Title: The Wingsnatchers
Author: Sarah Jean Horwitz
Series: Carmer and Grit #1
Format: Digital ARC, 368 pages
Publication Details: April 25th 2017 by Algonquin Young Readers
Genre(s): Children’s (middle grade); Fantasy; Steampunk
Disclosure? Yep! I received a free copy in exchange for an HONEST review.
A stunning debut about a magician’s apprentice and a one-winged princess who must vanquish the mechanical monsters that stalk the streets and threaten the faerie kingdom.
Aspiring inventor and magician’s apprentice Felix Carmer III would rather be tinkering with his latest experiments than sawing girls in half on stage, but with Antoine the Amazifier’s show a tomato’s throw away from going under, Carmer is determined to win the cash prize in the biggest magic competition in Skemantis. When fate throws Carmer across the path of fiery, flightless faerie princess Grit (do not call her Grettifrida), they strike a deal. If Carmer will help Grit investigate a string of faerie disappearances, she’ll use her very real magic to give his mechanical illusions a much-needed boost against the competition. But Carmer and Grit soon discover they’re not the only duo trying to pair magic with machine – and the combination can be deadly.
The Wingsnatcher’s is the first book in a series featuring Grit the one-winged faery princess and Carmer, a (failing) magician’s apprentice who live in two very different worlds but have one thing in common – they are both in need of help. And so they make a pact to help each other and become firm friends along the way.
I loved the premise of this book and the story itself did not disappoint. Horwitz has created a fantasy world that is both adorable and edgy. Some will fall in love with Grit and her plight of being a one-winged faery, a disability she has accepted and overcome, and others will love Carmer and his ambition of being this great inventor but who feels a loyalty to the hopeless magician who took him under his wing.
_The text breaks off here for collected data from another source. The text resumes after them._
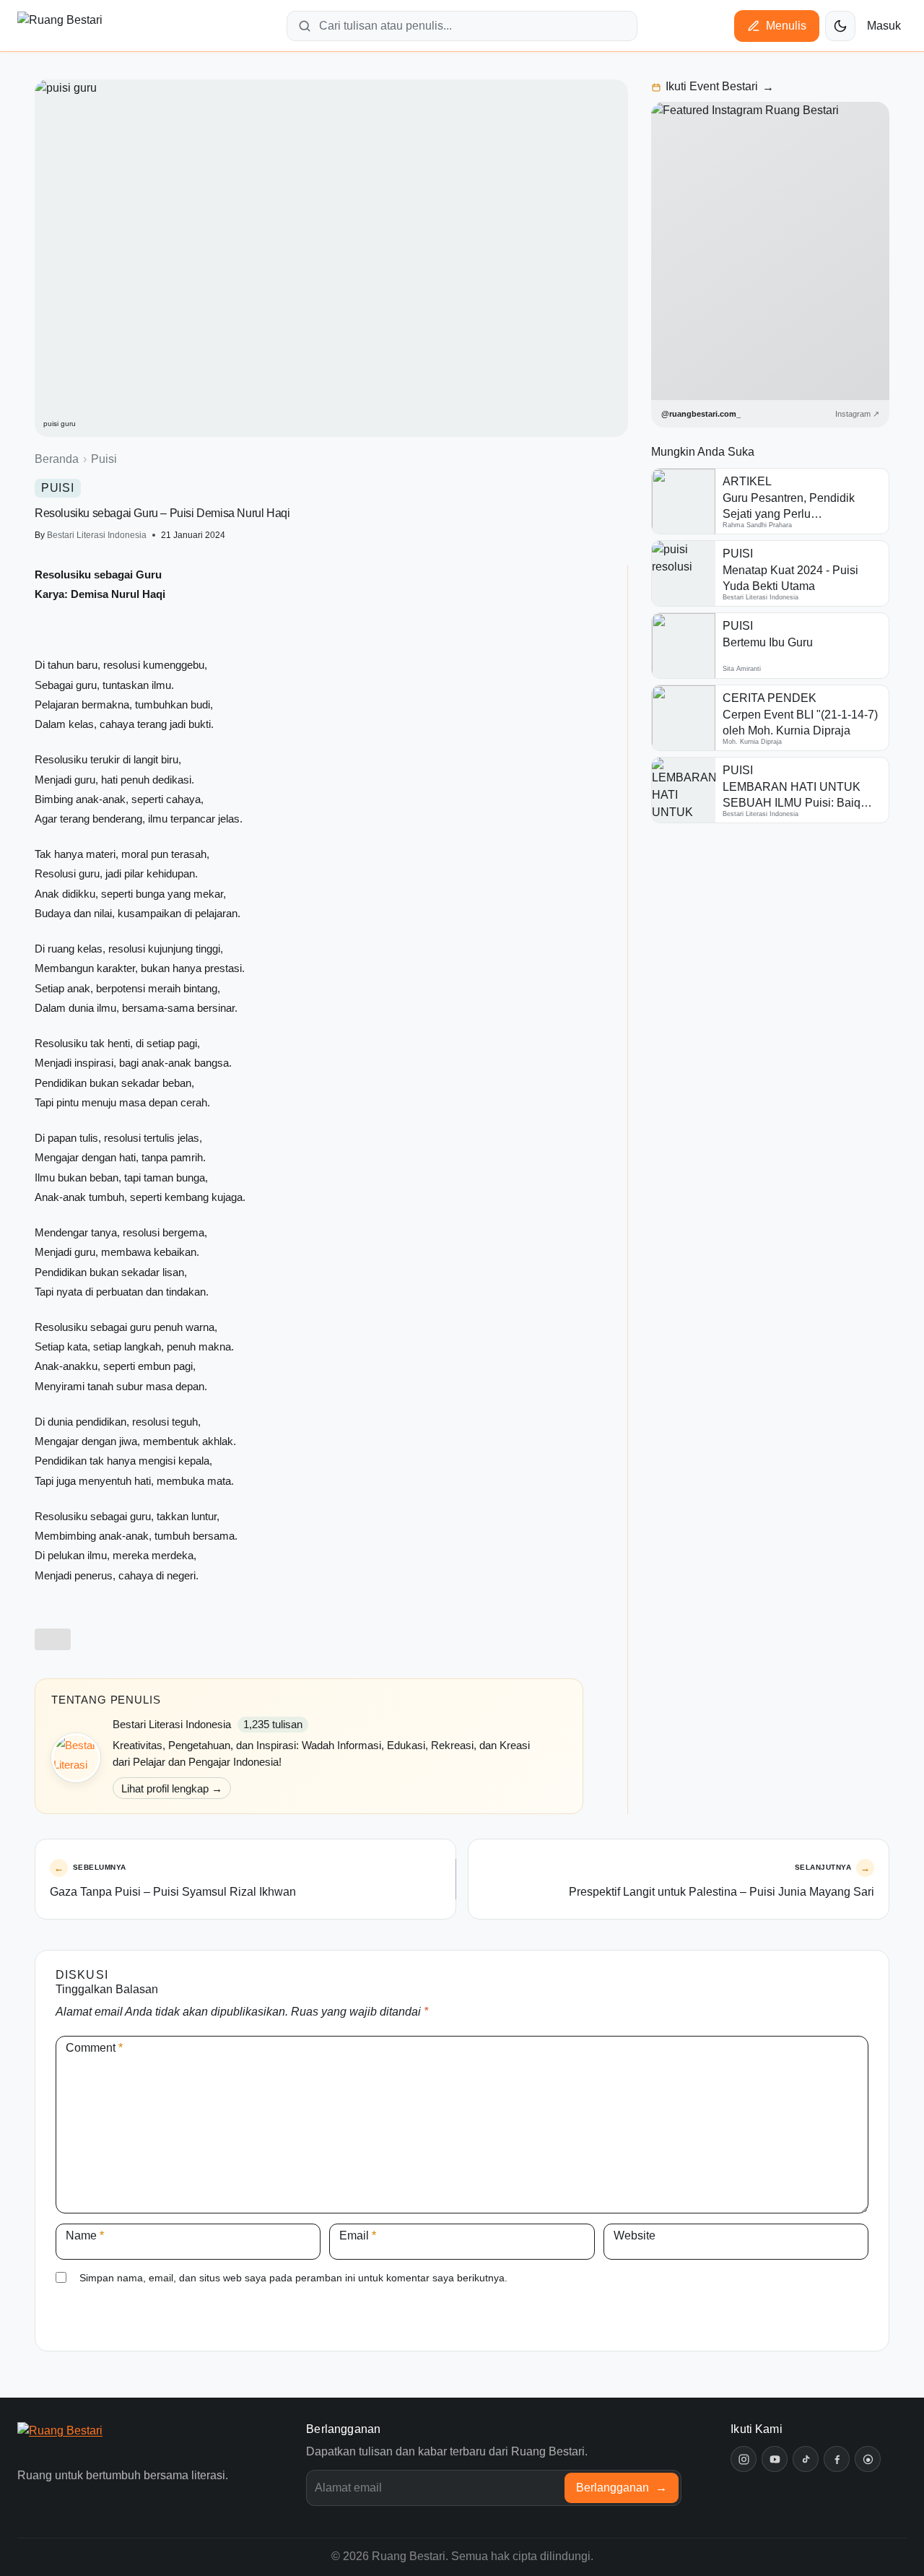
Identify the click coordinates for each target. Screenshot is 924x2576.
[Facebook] (837, 2459)
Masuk (884, 25)
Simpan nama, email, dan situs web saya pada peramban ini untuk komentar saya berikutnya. (293, 2278)
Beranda (57, 459)
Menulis (786, 25)
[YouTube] (775, 2459)
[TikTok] (806, 2459)
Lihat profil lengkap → (171, 1788)
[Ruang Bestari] (84, 2441)
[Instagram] (744, 2459)
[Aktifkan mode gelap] (840, 26)
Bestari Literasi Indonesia (97, 535)
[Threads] (868, 2459)
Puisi (104, 459)
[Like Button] (53, 1639)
Together, the unlikely duo try to discover who is attacking faeries, and win the invention competition as Carmer’s livelihood and future is at stake.
I really enjoyed the dynamic of these two characters, and their dialogue was great. I also really enjoyed Steampunk elements of the story; there are these demonic mechanical cats who were genuinely scary so I’d bear that in mind when giving to a younger child – I loved them though.
Great action, great descriptions and interesting characters; I just thought the pace was a tad slow, and that the book didn’t need to be over 300 pages, especially considering the target market.